- **Entries taken from a collection**
....

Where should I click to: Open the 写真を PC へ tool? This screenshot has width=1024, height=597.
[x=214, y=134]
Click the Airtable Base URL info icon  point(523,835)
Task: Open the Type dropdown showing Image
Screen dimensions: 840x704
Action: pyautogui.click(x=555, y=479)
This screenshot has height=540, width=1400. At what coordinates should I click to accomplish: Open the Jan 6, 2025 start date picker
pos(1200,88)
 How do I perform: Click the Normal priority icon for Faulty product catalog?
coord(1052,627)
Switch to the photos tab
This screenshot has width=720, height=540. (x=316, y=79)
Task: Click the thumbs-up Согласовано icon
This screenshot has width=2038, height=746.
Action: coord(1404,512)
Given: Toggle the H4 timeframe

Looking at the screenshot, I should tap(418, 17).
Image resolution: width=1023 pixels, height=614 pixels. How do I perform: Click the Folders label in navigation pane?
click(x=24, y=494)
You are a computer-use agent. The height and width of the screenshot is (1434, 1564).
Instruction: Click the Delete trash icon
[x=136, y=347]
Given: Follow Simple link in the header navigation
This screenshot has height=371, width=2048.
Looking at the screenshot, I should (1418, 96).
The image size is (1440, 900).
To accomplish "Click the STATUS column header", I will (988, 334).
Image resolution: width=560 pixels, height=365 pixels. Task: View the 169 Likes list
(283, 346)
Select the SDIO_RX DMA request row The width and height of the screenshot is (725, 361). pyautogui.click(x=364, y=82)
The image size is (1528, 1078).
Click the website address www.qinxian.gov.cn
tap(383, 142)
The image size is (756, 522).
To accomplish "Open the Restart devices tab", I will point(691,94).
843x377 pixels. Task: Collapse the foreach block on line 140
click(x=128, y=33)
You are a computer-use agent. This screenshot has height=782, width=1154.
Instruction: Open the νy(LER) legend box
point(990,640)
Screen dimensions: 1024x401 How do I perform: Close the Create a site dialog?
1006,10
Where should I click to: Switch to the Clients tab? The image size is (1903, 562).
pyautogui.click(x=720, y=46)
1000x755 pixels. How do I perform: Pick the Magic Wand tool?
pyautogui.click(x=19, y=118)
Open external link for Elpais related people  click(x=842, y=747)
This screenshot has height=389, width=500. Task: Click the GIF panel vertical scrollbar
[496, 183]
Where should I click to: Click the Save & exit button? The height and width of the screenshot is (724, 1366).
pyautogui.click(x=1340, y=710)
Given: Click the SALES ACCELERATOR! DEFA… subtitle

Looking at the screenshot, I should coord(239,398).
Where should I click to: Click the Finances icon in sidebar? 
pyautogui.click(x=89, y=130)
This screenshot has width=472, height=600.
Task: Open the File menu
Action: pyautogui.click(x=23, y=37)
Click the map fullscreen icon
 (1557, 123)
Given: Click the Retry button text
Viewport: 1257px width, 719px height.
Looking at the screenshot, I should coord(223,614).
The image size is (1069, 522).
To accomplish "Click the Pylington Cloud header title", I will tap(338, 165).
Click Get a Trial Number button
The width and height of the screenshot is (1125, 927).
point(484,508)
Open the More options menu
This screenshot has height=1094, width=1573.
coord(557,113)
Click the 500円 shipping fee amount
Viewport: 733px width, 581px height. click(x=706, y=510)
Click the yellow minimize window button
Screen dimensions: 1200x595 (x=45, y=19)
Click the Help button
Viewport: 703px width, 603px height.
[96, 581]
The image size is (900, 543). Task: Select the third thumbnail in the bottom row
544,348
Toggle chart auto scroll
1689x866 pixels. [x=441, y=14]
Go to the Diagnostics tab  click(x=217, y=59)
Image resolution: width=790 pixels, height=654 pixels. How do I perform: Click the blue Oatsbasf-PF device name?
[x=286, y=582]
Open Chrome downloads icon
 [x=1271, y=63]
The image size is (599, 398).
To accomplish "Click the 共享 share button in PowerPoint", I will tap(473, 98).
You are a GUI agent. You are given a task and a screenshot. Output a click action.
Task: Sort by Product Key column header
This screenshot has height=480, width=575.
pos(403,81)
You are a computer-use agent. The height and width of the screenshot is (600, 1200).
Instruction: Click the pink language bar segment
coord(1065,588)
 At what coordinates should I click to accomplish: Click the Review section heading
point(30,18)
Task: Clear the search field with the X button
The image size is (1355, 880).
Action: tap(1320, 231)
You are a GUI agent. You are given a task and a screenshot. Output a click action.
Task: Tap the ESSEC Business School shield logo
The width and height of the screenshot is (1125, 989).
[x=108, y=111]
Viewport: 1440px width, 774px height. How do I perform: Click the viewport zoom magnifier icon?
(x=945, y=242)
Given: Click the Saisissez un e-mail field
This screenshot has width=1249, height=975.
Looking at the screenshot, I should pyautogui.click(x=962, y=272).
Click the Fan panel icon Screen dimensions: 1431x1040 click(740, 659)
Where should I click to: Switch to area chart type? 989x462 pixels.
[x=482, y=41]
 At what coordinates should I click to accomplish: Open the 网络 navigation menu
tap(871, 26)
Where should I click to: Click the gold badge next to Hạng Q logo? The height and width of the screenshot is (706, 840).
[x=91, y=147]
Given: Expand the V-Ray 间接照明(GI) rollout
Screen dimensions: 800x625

....

- **Exercise aim**
Each entry is to be output exactly as it was written.

- **Answer box**
Where should I click to: Open the 写真を PC へ tool? This screenshot has width=1024, height=597.
[x=214, y=134]
Click the Airtable Base URL info icon  point(523,835)
Task: Open the Type dropdown showing Image
Screen dimensions: 840x704
Action: pyautogui.click(x=555, y=479)
This screenshot has height=540, width=1400. At what coordinates should I click to accomplish: Open the Jan 6, 2025 start date picker
pos(1200,88)
 How do I perform: Click the Normal priority icon for Faulty product catalog?
coord(1052,627)
Switch to the photos tab
This screenshot has width=720, height=540. (x=316, y=79)
Task: Click the thumbs-up Согласовано icon
This screenshot has width=2038, height=746.
Action: coord(1404,512)
Given: Toggle the H4 timeframe

Looking at the screenshot, I should tap(418, 17).
Image resolution: width=1023 pixels, height=614 pixels. How do I perform: Click the Folders label in navigation pane?
click(x=24, y=494)
You are a computer-use agent. The height and width of the screenshot is (1434, 1564).
Instruction: Click the Delete trash icon
[x=136, y=347]
Given: Follow Simple link in the header navigation
This screenshot has height=371, width=2048.
Looking at the screenshot, I should (1418, 96).
The image size is (1440, 900).
To accomplish "Click the STATUS column header", I will (988, 334).
Image resolution: width=560 pixels, height=365 pixels. Task: View the 169 Likes list
(283, 346)
Select the SDIO_RX DMA request row The width and height of the screenshot is (725, 361). pyautogui.click(x=364, y=82)
The image size is (1528, 1078).
Click the website address www.qinxian.gov.cn
tap(383, 142)
The image size is (756, 522).
To accomplish "Open the Restart devices tab", I will point(691,94).
843x377 pixels. Task: Collapse the foreach block on line 140
click(x=128, y=33)
You are a computer-use agent. This screenshot has height=782, width=1154.
Instruction: Open the νy(LER) legend box
point(990,640)
Screen dimensions: 1024x401 How do I perform: Close the Create a site dialog?
1006,10
Where should I click to: Switch to the Clients tab? The image size is (1903, 562).
pyautogui.click(x=720, y=46)
1000x755 pixels. How do I perform: Pick the Magic Wand tool?
pyautogui.click(x=19, y=118)
Open external link for Elpais related people  click(x=842, y=747)
This screenshot has height=389, width=500. Task: Click the GIF panel vertical scrollbar
[496, 183]
Where should I click to: Click the Save & exit button? The height and width of the screenshot is (724, 1366).
pyautogui.click(x=1340, y=710)
Given: Click the SALES ACCELERATOR! DEFA… subtitle

Looking at the screenshot, I should coord(239,398).
Where should I click to: Click the Finances icon in sidebar? 
pyautogui.click(x=89, y=130)
This screenshot has width=472, height=600.
Task: Open the File menu
Action: pyautogui.click(x=23, y=37)
Click the map fullscreen icon
 (1557, 123)
Given: Click the Retry button text
Viewport: 1257px width, 719px height.
Looking at the screenshot, I should coord(223,614).
The image size is (1069, 522).
To accomplish "Click the Pylington Cloud header title", I will tap(338, 165).
Click Get a Trial Number button
The width and height of the screenshot is (1125, 927).
point(484,508)
Open the More options menu
This screenshot has height=1094, width=1573.
coord(557,113)
Click the 500円 shipping fee amount
Viewport: 733px width, 581px height. click(x=706, y=510)
Click the yellow minimize window button
Screen dimensions: 1200x595 (x=45, y=19)
Click the Help button
Viewport: 703px width, 603px height.
[96, 581]
The image size is (900, 543). Task: Select the third thumbnail in the bottom row
544,348
Toggle chart auto scroll
1689x866 pixels. [x=441, y=14]
Go to the Diagnostics tab  click(x=217, y=59)
Image resolution: width=790 pixels, height=654 pixels. How do I perform: Click the blue Oatsbasf-PF device name?
[x=286, y=582]
Open Chrome downloads icon
 [x=1271, y=63]
The image size is (599, 398).
To accomplish "Click the 共享 share button in PowerPoint", I will tap(473, 98).
You are a GUI agent. You are given a task and a screenshot. Output a click action.
Task: Sort by Product Key column header
This screenshot has height=480, width=575.
pos(403,81)
You are a computer-use agent. The height and width of the screenshot is (600, 1200).
Instruction: Click the pink language bar segment
coord(1065,588)
 At what coordinates should I click to accomplish: Click the Review section heading
point(30,18)
Task: Clear the search field with the X button
The image size is (1355, 880).
Action: tap(1320, 231)
You are a GUI agent. You are given a task and a screenshot. Output a click action.
Task: Tap the ESSEC Business School shield logo
The width and height of the screenshot is (1125, 989).
[x=108, y=111]
Viewport: 1440px width, 774px height. How do I perform: Click the viewport zoom magnifier icon?
(x=945, y=242)
Given: Click the Saisissez un e-mail field
This screenshot has width=1249, height=975.
Looking at the screenshot, I should pyautogui.click(x=962, y=272).
Click the Fan panel icon Screen dimensions: 1431x1040 click(740, 659)
Where should I click to: Switch to area chart type? 989x462 pixels.
[x=482, y=41]
 At what coordinates should I click to accomplish: Open the 网络 navigation menu
tap(871, 26)
Where should I click to: Click the gold badge next to Hạng Q logo? The height and width of the screenshot is (706, 840).
[x=91, y=147]
Given: Expand the V-Ray 间接照明(GI) rollout
Screen dimensions: 800x625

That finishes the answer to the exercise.